The output should match the data below line for line.

--- Available data Enclosed Below ---

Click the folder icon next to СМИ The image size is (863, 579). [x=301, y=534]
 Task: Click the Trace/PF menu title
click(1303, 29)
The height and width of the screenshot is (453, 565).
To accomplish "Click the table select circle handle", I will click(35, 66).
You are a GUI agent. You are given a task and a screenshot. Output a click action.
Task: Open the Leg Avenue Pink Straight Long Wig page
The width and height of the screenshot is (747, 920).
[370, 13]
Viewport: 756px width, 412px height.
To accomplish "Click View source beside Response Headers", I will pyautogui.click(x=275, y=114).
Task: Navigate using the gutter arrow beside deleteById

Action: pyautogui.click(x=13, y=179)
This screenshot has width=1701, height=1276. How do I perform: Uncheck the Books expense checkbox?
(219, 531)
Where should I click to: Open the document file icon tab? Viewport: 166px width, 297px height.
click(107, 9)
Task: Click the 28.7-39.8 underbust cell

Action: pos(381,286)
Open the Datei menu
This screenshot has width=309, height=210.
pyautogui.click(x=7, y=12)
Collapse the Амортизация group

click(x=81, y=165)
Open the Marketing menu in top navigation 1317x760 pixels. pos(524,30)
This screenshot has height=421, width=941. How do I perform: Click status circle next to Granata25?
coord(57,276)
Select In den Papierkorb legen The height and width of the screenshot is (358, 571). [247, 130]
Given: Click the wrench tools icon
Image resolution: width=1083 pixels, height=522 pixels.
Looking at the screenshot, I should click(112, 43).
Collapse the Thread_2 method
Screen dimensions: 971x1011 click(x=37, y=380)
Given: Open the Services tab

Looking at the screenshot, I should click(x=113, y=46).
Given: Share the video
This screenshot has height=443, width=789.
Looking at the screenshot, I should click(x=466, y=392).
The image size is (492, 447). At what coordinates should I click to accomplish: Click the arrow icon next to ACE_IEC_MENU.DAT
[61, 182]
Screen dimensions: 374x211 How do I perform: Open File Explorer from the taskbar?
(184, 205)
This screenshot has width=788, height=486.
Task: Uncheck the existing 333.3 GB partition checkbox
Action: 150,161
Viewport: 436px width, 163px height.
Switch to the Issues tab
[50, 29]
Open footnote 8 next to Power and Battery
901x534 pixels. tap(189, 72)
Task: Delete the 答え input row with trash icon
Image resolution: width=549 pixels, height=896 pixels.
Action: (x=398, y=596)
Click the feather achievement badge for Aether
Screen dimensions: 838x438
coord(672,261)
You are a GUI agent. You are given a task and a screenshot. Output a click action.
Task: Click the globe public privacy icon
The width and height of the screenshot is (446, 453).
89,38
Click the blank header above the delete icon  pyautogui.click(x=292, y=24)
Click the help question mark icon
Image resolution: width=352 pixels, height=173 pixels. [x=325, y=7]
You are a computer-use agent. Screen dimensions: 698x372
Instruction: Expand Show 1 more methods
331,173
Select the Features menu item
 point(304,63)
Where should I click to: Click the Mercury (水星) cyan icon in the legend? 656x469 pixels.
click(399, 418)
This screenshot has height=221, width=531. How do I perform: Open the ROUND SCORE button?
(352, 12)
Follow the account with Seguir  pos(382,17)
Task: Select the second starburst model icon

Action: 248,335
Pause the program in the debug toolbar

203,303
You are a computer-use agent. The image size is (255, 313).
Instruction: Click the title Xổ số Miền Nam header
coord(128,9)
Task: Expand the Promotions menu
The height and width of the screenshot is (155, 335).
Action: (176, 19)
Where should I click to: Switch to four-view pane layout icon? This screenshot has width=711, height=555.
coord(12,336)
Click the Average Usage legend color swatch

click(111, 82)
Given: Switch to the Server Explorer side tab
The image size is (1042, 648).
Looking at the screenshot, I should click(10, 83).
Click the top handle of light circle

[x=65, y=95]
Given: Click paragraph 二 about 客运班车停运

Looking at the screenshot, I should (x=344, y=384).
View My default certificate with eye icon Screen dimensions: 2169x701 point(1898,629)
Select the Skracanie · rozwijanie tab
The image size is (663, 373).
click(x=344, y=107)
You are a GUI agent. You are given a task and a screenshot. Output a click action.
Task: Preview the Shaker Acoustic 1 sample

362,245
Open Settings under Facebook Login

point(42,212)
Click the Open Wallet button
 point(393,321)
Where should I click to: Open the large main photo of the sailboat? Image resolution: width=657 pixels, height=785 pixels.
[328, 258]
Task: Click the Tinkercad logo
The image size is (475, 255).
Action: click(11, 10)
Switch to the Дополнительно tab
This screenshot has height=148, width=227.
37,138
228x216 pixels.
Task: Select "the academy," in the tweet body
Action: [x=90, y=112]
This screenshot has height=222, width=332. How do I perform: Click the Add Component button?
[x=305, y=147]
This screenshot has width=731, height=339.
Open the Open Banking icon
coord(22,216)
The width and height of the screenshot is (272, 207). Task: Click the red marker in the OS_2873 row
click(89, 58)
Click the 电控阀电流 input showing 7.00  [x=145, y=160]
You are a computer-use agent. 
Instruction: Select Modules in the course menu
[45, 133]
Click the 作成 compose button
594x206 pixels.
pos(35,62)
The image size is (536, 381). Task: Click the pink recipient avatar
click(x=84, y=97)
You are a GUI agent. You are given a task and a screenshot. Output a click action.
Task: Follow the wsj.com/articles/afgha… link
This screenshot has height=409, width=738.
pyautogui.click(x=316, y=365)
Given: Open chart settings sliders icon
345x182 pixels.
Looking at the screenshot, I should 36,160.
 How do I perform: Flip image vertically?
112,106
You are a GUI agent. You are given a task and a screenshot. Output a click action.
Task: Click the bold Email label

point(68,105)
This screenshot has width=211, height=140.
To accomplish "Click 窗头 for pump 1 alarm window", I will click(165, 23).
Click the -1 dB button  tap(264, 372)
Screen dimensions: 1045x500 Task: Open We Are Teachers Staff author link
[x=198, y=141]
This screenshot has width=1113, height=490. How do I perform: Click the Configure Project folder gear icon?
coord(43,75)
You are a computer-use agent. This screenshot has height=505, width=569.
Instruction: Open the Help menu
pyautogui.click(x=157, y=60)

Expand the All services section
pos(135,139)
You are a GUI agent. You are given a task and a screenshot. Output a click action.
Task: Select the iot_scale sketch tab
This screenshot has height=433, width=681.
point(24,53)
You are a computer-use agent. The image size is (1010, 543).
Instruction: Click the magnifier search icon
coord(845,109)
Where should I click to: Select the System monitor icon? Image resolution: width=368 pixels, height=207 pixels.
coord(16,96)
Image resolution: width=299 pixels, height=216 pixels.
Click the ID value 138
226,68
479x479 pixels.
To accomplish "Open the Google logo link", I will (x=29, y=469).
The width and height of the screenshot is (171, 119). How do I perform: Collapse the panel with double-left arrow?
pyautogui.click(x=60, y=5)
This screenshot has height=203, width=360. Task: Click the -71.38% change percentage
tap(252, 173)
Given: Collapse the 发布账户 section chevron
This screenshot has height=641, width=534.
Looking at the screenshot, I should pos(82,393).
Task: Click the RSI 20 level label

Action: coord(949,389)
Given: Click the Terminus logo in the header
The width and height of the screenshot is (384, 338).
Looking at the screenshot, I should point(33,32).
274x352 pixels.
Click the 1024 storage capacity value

--- End of Enclosed Available data ---

*Solution below:*
Click the folder icon next to СМИ The image size is (863, 579). [x=301, y=534]
 Task: Click the Trace/PF menu title
click(1303, 29)
The height and width of the screenshot is (453, 565).
To accomplish "Click the table select circle handle", I will click(35, 66).
You are a GUI agent. You are given a task and a screenshot. Output a click action.
Task: Open the Leg Avenue Pink Straight Long Wig page
The width and height of the screenshot is (747, 920).
[370, 13]
Viewport: 756px width, 412px height.
To accomplish "Click View source beside Response Headers", I will pyautogui.click(x=275, y=114).
Task: Navigate using the gutter arrow beside deleteById

Action: pyautogui.click(x=13, y=179)
This screenshot has width=1701, height=1276. How do I perform: Uncheck the Books expense checkbox?
(219, 531)
Where should I click to: Open the document file icon tab? Viewport: 166px width, 297px height.
click(107, 9)
Task: Click the 28.7-39.8 underbust cell

Action: pos(381,286)
Open the Datei menu
This screenshot has width=309, height=210.
pyautogui.click(x=7, y=12)
Collapse the Амортизация group

click(x=81, y=165)
Open the Marketing menu in top navigation 1317x760 pixels. pos(524,30)
This screenshot has height=421, width=941. How do I perform: Click status circle next to Granata25?
coord(57,276)
Select In den Papierkorb legen The height and width of the screenshot is (358, 571). [247, 130]
Given: Click the wrench tools icon
Image resolution: width=1083 pixels, height=522 pixels.
Looking at the screenshot, I should click(112, 43).
Collapse the Thread_2 method
Screen dimensions: 971x1011 click(x=37, y=380)
Given: Open the Services tab

Looking at the screenshot, I should click(x=113, y=46).
Given: Share the video
This screenshot has height=443, width=789.
Looking at the screenshot, I should click(x=466, y=392).
The image size is (492, 447). At what coordinates should I click to accomplish: Click the arrow icon next to ACE_IEC_MENU.DAT
[61, 182]
Screen dimensions: 374x211 How do I perform: Open File Explorer from the taskbar?
(184, 205)
This screenshot has width=788, height=486.
Task: Uncheck the existing 333.3 GB partition checkbox
Action: 150,161
Viewport: 436px width, 163px height.
Switch to the Issues tab
[50, 29]
Open footnote 8 next to Power and Battery
901x534 pixels. tap(189, 72)
Task: Delete the 答え input row with trash icon
Image resolution: width=549 pixels, height=896 pixels.
Action: (x=398, y=596)
Click the feather achievement badge for Aether
Screen dimensions: 838x438
coord(672,261)
You are a GUI agent. You are given a task and a screenshot. Output a click action.
Task: Click the globe public privacy icon
The width and height of the screenshot is (446, 453).
89,38
Click the blank header above the delete icon  pyautogui.click(x=292, y=24)
Click the help question mark icon
Image resolution: width=352 pixels, height=173 pixels. [x=325, y=7]
You are a computer-use agent. Screen dimensions: 698x372
Instruction: Expand Show 1 more methods
331,173
Select the Features menu item
 point(304,63)
Where should I click to: Click the Mercury (水星) cyan icon in the legend? 656x469 pixels.
click(399, 418)
This screenshot has height=221, width=531. How do I perform: Open the ROUND SCORE button?
(352, 12)
Follow the account with Seguir  pos(382,17)
Task: Select the second starburst model icon

Action: 248,335
Pause the program in the debug toolbar

203,303
You are a computer-use agent. The image size is (255, 313).
Instruction: Click the title Xổ số Miền Nam header
coord(128,9)
Task: Expand the Promotions menu
The height and width of the screenshot is (155, 335).
Action: (176, 19)
Where should I click to: Switch to four-view pane layout icon? This screenshot has width=711, height=555.
coord(12,336)
Click the Average Usage legend color swatch

click(111, 82)
Given: Switch to the Server Explorer side tab
The image size is (1042, 648).
Looking at the screenshot, I should click(10, 83).
Click the top handle of light circle

[x=65, y=95]
Given: Click paragraph 二 about 客运班车停运

Looking at the screenshot, I should (x=344, y=384).
View My default certificate with eye icon Screen dimensions: 2169x701 point(1898,629)
Select the Skracanie · rozwijanie tab
The image size is (663, 373).
click(x=344, y=107)
You are a GUI agent. You are given a task and a screenshot. Output a click action.
Task: Preview the Shaker Acoustic 1 sample

362,245
Open Settings under Facebook Login

point(42,212)
Click the Open Wallet button
 point(393,321)
Where should I click to: Open the large main photo of the sailboat? Image resolution: width=657 pixels, height=785 pixels.
[328, 258]
Task: Click the Tinkercad logo
The image size is (475, 255).
Action: click(11, 10)
Switch to the Дополнительно tab
This screenshot has height=148, width=227.
37,138
228x216 pixels.
Task: Select "the academy," in the tweet body
Action: [x=90, y=112]
This screenshot has height=222, width=332. How do I perform: Click the Add Component button?
[x=305, y=147]
This screenshot has width=731, height=339.
Open the Open Banking icon
coord(22,216)
The width and height of the screenshot is (272, 207). Task: Click the red marker in the OS_2873 row
click(89, 58)
Click the 电控阀电流 input showing 7.00  [x=145, y=160]
You are a computer-use agent. 
Instruction: Select Modules in the course menu
[45, 133]
Click the 作成 compose button
594x206 pixels.
pos(35,62)
The image size is (536, 381). Task: Click the pink recipient avatar
click(x=84, y=97)
You are a GUI agent. You are given a task and a screenshot. Output a click action.
Task: Follow the wsj.com/articles/afgha… link
This screenshot has height=409, width=738.
pyautogui.click(x=316, y=365)
Given: Open chart settings sliders icon
345x182 pixels.
Looking at the screenshot, I should 36,160.
 How do I perform: Flip image vertically?
112,106
You are a GUI agent. You are given a task and a screenshot. Output a click action.
Task: Click the bold Email label

point(68,105)
This screenshot has width=211, height=140.
To accomplish "Click 窗头 for pump 1 alarm window", I will click(165, 23).
Click the -1 dB button  tap(264, 372)
Screen dimensions: 1045x500 Task: Open We Are Teachers Staff author link
[x=198, y=141]
This screenshot has width=1113, height=490. How do I perform: Click the Configure Project folder gear icon?
coord(43,75)
You are a computer-use agent. This screenshot has height=505, width=569.
Instruction: Open the Help menu
pyautogui.click(x=157, y=60)

Expand the All services section
pos(135,139)
You are a GUI agent. You are given a task and a screenshot. Output a click action.
Task: Select the iot_scale sketch tab
This screenshot has height=433, width=681.
point(24,53)
You are a computer-use agent. The image size is (1010, 543).
Instruction: Click the magnifier search icon
coord(845,109)
Where should I click to: Select the System monitor icon? Image resolution: width=368 pixels, height=207 pixels.
coord(16,96)
Image resolution: width=299 pixels, height=216 pixels.
Click the ID value 138
226,68
479x479 pixels.
To accomplish "Open the Google logo link", I will (x=29, y=469).
The width and height of the screenshot is (171, 119). How do I perform: Collapse the panel with double-left arrow?
pyautogui.click(x=60, y=5)
This screenshot has height=203, width=360. Task: Click the -71.38% change percentage
tap(252, 173)
Given: Collapse the 发布账户 section chevron
This screenshot has height=641, width=534.
Looking at the screenshot, I should pos(82,393).
Task: Click the RSI 20 level label

Action: coord(949,389)
Given: Click the Terminus logo in the header
The width and height of the screenshot is (384, 338).
Looking at the screenshot, I should point(33,32).
274x352 pixels.
Click the 1024 storage capacity value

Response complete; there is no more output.